What you are asked to do:
The full listing is to be written out again, unchanged.

Information:
------------------------------------------------------------------------

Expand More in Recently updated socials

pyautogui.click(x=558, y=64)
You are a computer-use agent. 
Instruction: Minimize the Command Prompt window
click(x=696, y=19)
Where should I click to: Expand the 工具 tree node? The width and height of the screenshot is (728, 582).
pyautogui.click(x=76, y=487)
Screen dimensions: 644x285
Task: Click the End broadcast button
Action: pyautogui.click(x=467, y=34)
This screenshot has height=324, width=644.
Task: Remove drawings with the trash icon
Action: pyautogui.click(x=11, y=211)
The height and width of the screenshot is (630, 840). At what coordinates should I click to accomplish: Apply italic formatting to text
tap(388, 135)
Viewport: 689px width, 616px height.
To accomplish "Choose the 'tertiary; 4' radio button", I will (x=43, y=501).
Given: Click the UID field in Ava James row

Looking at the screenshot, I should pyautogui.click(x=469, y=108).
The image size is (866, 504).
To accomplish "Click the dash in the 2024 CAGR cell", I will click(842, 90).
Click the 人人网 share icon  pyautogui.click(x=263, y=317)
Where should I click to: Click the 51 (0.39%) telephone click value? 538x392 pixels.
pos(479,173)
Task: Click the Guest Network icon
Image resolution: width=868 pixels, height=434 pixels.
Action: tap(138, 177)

------------------------------------------------------------------------

Response to the task:
Expand More in Recently updated socials

pyautogui.click(x=558, y=64)
You are a computer-use agent. 
Instruction: Minimize the Command Prompt window
click(x=696, y=19)
Where should I click to: Expand the 工具 tree node? The width and height of the screenshot is (728, 582).
pyautogui.click(x=76, y=487)
Screen dimensions: 644x285
Task: Click the End broadcast button
Action: pyautogui.click(x=467, y=34)
This screenshot has height=324, width=644.
Task: Remove drawings with the trash icon
Action: pyautogui.click(x=11, y=211)
The height and width of the screenshot is (630, 840). At what coordinates should I click to accomplish: Apply italic formatting to text
tap(388, 135)
Viewport: 689px width, 616px height.
To accomplish "Choose the 'tertiary; 4' radio button", I will (x=43, y=501).
Given: Click the UID field in Ava James row

Looking at the screenshot, I should pyautogui.click(x=469, y=108).
The image size is (866, 504).
To accomplish "Click the dash in the 2024 CAGR cell", I will click(842, 90).
Click the 人人网 share icon  pyautogui.click(x=263, y=317)
Where should I click to: Click the 51 (0.39%) telephone click value? 538x392 pixels.
pos(479,173)
Task: Click the Guest Network icon
Image resolution: width=868 pixels, height=434 pixels.
Action: tap(138, 177)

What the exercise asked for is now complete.